_Work instructions_:
Write out the whole listing word for word.

_The data_:
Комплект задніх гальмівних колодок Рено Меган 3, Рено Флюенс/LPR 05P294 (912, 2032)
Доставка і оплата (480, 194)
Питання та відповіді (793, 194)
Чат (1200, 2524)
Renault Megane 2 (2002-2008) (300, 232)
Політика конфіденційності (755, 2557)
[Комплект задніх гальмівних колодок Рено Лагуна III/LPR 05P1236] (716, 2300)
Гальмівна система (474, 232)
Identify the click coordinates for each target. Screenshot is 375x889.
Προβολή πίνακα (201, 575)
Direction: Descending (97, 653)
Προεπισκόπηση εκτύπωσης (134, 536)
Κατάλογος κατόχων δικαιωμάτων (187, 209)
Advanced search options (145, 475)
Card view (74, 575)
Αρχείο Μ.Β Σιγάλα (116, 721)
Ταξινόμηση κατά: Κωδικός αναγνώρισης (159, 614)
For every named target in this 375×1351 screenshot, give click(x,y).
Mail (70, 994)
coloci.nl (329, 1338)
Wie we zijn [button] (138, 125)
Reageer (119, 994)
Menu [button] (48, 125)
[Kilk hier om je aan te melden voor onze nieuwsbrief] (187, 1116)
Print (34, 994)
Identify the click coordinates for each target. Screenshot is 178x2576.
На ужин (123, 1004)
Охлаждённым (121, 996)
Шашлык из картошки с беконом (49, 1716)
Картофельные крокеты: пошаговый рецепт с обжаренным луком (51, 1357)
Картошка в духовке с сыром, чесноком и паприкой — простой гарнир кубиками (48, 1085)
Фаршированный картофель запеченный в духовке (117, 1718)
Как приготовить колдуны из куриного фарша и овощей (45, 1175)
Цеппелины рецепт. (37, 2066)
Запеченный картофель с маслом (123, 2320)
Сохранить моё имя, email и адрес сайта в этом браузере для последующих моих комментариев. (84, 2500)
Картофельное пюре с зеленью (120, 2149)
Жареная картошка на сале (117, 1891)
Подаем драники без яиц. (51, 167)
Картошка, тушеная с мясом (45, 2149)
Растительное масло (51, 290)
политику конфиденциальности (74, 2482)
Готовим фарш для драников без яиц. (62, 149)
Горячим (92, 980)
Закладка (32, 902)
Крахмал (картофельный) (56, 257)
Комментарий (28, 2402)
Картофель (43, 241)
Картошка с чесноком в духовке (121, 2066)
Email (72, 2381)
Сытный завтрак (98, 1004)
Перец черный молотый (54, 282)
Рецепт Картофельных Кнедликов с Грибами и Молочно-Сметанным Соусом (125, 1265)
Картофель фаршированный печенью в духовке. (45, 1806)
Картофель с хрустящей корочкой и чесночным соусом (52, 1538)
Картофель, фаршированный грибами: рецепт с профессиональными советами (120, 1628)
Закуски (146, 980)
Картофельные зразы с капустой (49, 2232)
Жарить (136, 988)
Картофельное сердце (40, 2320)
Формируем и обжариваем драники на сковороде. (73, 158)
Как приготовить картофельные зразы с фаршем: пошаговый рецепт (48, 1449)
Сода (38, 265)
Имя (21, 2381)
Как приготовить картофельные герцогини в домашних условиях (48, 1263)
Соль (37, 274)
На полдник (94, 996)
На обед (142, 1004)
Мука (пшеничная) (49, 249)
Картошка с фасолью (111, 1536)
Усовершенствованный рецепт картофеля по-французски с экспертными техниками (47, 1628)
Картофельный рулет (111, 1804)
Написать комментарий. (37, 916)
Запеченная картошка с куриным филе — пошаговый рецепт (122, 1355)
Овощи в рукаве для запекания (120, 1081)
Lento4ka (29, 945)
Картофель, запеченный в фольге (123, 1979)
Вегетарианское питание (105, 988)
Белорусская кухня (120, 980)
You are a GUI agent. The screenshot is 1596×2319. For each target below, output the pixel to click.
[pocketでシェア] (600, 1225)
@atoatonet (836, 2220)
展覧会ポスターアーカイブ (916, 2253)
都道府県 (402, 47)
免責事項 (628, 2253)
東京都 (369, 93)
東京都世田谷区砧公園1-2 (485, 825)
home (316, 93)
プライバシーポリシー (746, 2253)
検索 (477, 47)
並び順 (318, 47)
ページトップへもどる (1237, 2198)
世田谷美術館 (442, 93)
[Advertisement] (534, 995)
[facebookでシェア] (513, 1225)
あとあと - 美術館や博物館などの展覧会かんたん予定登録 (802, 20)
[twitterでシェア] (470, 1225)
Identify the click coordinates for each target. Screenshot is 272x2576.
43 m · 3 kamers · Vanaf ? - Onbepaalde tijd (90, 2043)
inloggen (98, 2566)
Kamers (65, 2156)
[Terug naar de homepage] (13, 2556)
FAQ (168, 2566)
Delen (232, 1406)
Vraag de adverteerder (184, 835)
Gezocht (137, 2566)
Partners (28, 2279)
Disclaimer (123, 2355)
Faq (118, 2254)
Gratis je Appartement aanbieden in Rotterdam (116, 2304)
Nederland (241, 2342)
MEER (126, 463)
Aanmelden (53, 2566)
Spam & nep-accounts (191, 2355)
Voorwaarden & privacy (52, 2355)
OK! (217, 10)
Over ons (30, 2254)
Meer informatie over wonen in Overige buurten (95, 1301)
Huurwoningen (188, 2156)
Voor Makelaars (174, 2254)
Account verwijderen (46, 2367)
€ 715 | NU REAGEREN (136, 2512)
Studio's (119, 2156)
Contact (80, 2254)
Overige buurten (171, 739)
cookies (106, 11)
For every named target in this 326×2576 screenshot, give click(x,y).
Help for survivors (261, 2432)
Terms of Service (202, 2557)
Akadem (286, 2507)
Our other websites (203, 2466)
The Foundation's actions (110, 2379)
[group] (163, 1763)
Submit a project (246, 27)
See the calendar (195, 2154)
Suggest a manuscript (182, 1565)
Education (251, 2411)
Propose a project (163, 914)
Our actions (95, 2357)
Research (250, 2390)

_Finished exercise_:
Комплект задніх гальмівних колодок Рено Меган 3, Рено Флюенс/LPR 05P294 (912, 2032)
Доставка і оплата (480, 194)
Питання та відповіді (793, 194)
Чат (1200, 2524)
Renault Megane 2 (2002-2008) (300, 232)
Політика конфіденційності (755, 2557)
[Комплект задніх гальмівних колодок Рено Лагуна III/LPR 05P1236] (716, 2300)
Гальмівна система (474, 232)
Identify the click coordinates for each target. Screenshot is 375x889.
Προβολή πίνακα (201, 575)
Direction: Descending (97, 653)
Προεπισκόπηση εκτύπωσης (134, 536)
Κατάλογος κατόχων δικαιωμάτων (187, 209)
Advanced search options (145, 475)
Card view (74, 575)
Αρχείο Μ.Β Σιγάλα (116, 721)
Ταξινόμηση κατά: Κωδικός αναγνώρισης (159, 614)
For every named target in this 375×1351 screenshot, give click(x,y).
Mail (70, 994)
coloci.nl (329, 1338)
Wie we zijn [button] (138, 125)
Reageer (119, 994)
Menu [button] (48, 125)
[Kilk hier om je aan te melden voor onze nieuwsbrief] (187, 1116)
Print (34, 994)
Identify the click coordinates for each target. Screenshot is 178x2576.
На ужин (123, 1004)
Охлаждённым (121, 996)
Шашлык из картошки с беконом (49, 1716)
Картофельные крокеты: пошаговый рецепт с обжаренным луком (51, 1357)
Картошка в духовке с сыром, чесноком и паприкой — простой гарнир кубиками (48, 1085)
Фаршированный картофель запеченный в духовке (117, 1718)
Как приготовить колдуны из куриного фарша и овощей (45, 1175)
Цеппелины рецепт. (37, 2066)
Запеченный картофель с маслом (123, 2320)
Сохранить моё имя, email и адрес сайта в этом браузере для последующих моих комментариев. (84, 2500)
Картофельное пюре с зеленью (120, 2149)
Жареная картошка на сале (117, 1891)
Подаем драники без яиц. (51, 167)
Картошка, тушеная с мясом (45, 2149)
Растительное масло (51, 290)
политику конфиденциальности (74, 2482)
Готовим фарш для драников без яиц. (62, 149)
Горячим (92, 980)
Закладка (32, 902)
Крахмал (картофельный) (56, 257)
Комментарий (28, 2402)
Картофель (43, 241)
Картошка с чесноком в духовке (121, 2066)
Email (72, 2381)
Сытный завтрак (98, 1004)
Перец черный молотый (54, 282)
Рецепт Картофельных Кнедликов с Грибами и Молочно-Сметанным Соусом (125, 1265)
Картофель фаршированный печенью в духовке. (45, 1806)
Картофель с хрустящей корочкой и чесночным соусом (52, 1538)
Картофель, фаршированный грибами: рецепт с профессиональными советами (120, 1628)
Закуски (146, 980)
Картофельные зразы с капустой (49, 2232)
Жарить (136, 988)
Картофельное сердце (40, 2320)
Формируем и обжариваем драники на сковороде. (73, 158)
Как приготовить картофельные зразы с фаршем: пошаговый рецепт (48, 1449)
Сода (38, 265)
Имя (21, 2381)
Как приготовить картофельные герцогини в домашних условиях (48, 1263)
Соль (37, 274)
На полдник (94, 996)
На обед (142, 1004)
Мука (пшеничная) (49, 249)
Картошка с фасолью (111, 1536)
Усовершенствованный рецепт картофеля по-французски с экспертными техниками (47, 1628)
Картофельный рулет (111, 1804)
Написать комментарий. (37, 916)
Запеченная картошка с куриным филе — пошаговый рецепт (122, 1355)
Овощи в рукаве для запекания (120, 1081)
Lento4ka (29, 945)
Картофель, запеченный в фольге (123, 1979)
Вегетарианское питание (105, 988)
Белорусская кухня (120, 980)
You are a GUI agent. The screenshot is 1596×2319. For each target below, output the pixel to click.
[pocketでシェア] (600, 1225)
@atoatonet (836, 2220)
展覧会ポスターアーカイブ (916, 2253)
都道府県 (402, 47)
免責事項 (628, 2253)
東京都 (369, 93)
東京都世田谷区砧公園1-2 (485, 825)
home (316, 93)
プライバシーポリシー (746, 2253)
検索 (477, 47)
並び順 (318, 47)
ページトップへもどる (1237, 2198)
世田谷美術館 (442, 93)
[Advertisement] (534, 995)
[facebookでシェア] (513, 1225)
あとあと - 美術館や博物館などの展覧会かんたん予定登録 (802, 20)
[twitterでシェア] (470, 1225)
Identify the click coordinates for each target. Screenshot is 272x2576.
43 m · 3 kamers · Vanaf ? - Onbepaalde tijd (90, 2043)
inloggen (98, 2566)
Kamers (65, 2156)
[Terug naar de homepage] (13, 2556)
FAQ (168, 2566)
Delen (232, 1406)
Vraag de adverteerder (184, 835)
Gezocht (137, 2566)
Partners (28, 2279)
Disclaimer (123, 2355)
Faq (118, 2254)
Gratis je Appartement aanbieden in Rotterdam (116, 2304)
Nederland (241, 2342)
MEER (126, 463)
Aanmelden (53, 2566)
Spam & nep-accounts (191, 2355)
Voorwaarden & privacy (52, 2355)
OK! (217, 10)
Over ons (30, 2254)
Meer informatie over wonen in Overige buurten (95, 1301)
Huurwoningen (188, 2156)
Voor Makelaars (174, 2254)
Account verwijderen (46, 2367)
€ 715 | NU REAGEREN (136, 2512)
Studio's (119, 2156)
Contact (80, 2254)
Overige buurten (171, 739)
cookies (106, 11)
For every named target in this 326×2576 screenshot, give click(x,y).
Help for survivors (261, 2432)
Terms of Service (202, 2557)
Akadem (286, 2507)
Our other websites (203, 2466)
The Foundation's actions (110, 2379)
[group] (163, 1763)
Submit a project (246, 27)
See the calendar (195, 2154)
Suggest a manuscript (182, 1565)
Education (251, 2411)
Propose a project (163, 914)
Our actions (95, 2357)
Research (250, 2390)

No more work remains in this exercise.